Mutual Induction : Two coils C_{1} and C_{2} are placed very close to each other. A source of emf is connected in the coil C_{1}.

When current flows through the coil C_{1} magnetic field is produced . The coil C_{2} lies within the magnetic field of C_{1} and hence magnetic flux is associated with it. So long current changes in the coil C_{1} its magnetic field changes and hence flux associated with C_{2} also changes , which induces an emf in the coil . Induction of an emf due to variation of current in the neighbouring coil is known as Mutual Induction .

Flux associated with C_{2} depends on current in C_{1} and number of turns in C_{2}.

φ_{(C2)} = M I_{C1} , where M is the mutual inductance of the given pair of coils.

$ \displaystyle \xi = -\frac{d\phi}{dt} $

$ \displaystyle \xi_{C_2} = -M \frac{d I_{C_1}}{dt} $

SI unit of mutual inductance is henry.

Example : What is the self inductance of a system of co-axial cables carrying current in opposite directions as shown. Their radii are ‘ a ‘ and ‘ b ‘ respectively.

Solution : The ‘ B ‘ between the space of the cables is

$ \displaystyle B = \frac{\mu_0 I}{2 \pi r } $

The Ampere’s law tells that ‘ B ‘ outside the cables is zero, as the net current through the amperian loop would be zero. Taking an element of length l and thickness ‘ dr ‘ ; dφ through it is

$ \displaystyle d\phi = \frac{\mu_0 I}{2 \pi r} l dr $

$ \displaystyle \phi = \frac{\mu_0 I l}{2 \pi } \int_{a}^{b} \frac{1}{r} dr $

$ \displaystyle \phi = \frac{\mu_0 I l}{2 \pi } ln\frac{b}{a} $
· · · · ·
▶ [Activities]
1 – In the passage on mutual induction, what is the SI unit of mutual inductance?
2 – Reproduce the passage on mutual induction word for word from "SI unit of mutual" to "b ‘ respectively.".

▶ [Data extract]
· · · · ·
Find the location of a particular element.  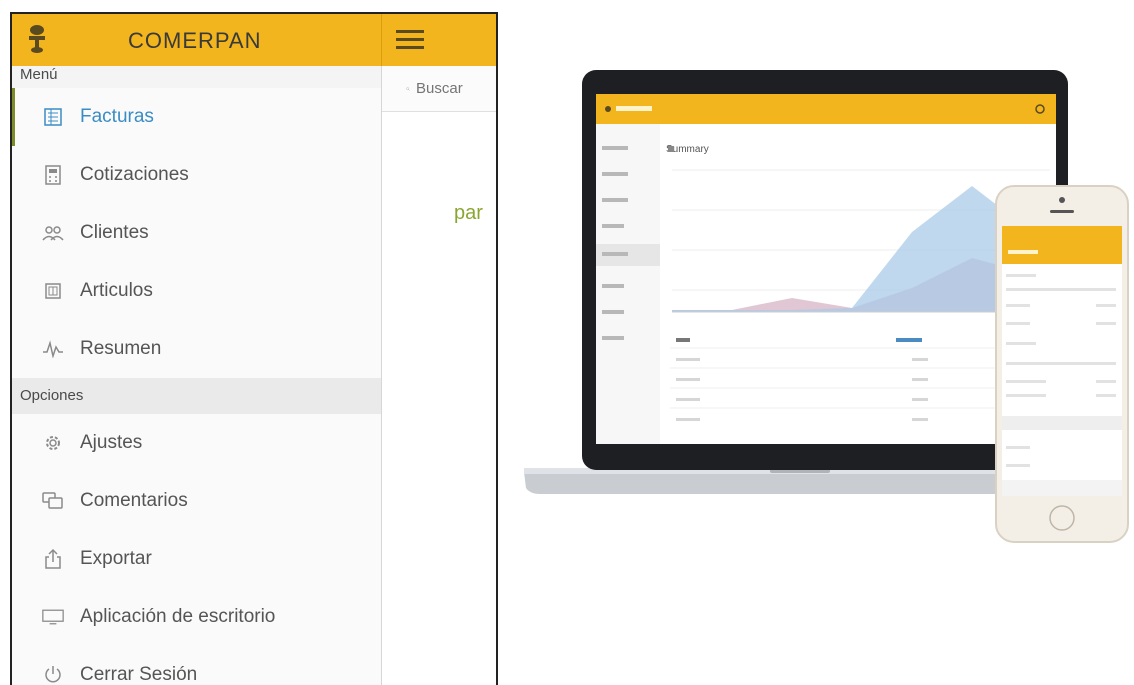

sidebar-item-cotizaciones: Cotizaciones is located at coordinates (196, 175).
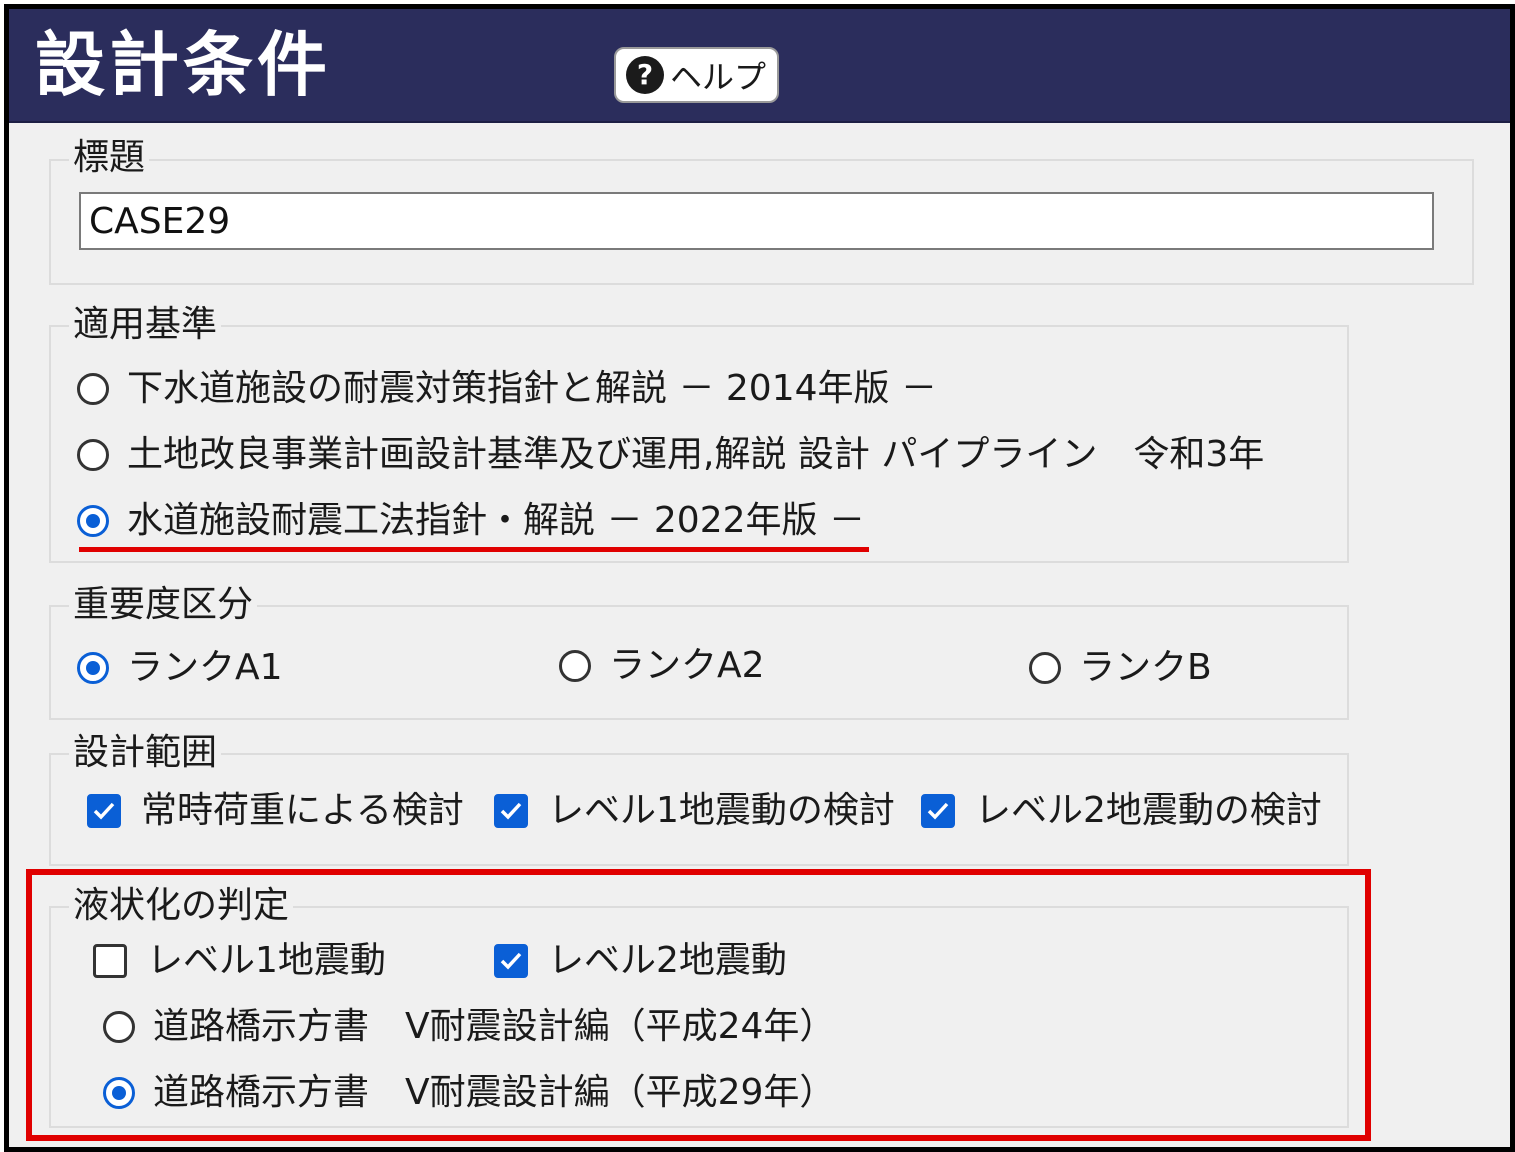 The height and width of the screenshot is (1152, 1515). What do you see at coordinates (93, 455) in the screenshot?
I see `standard-radio-land-improvement` at bounding box center [93, 455].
· · · · ·
▶ [Answers for the exercise]
1 – The henry.

2 –
SI unit of mutual inductance is henry.

Example : What is the self inductance of a system of co-axial cables carrying current in opposite directions as shown. Their radii are ‘ a ‘ and ‘ b ‘ respectively.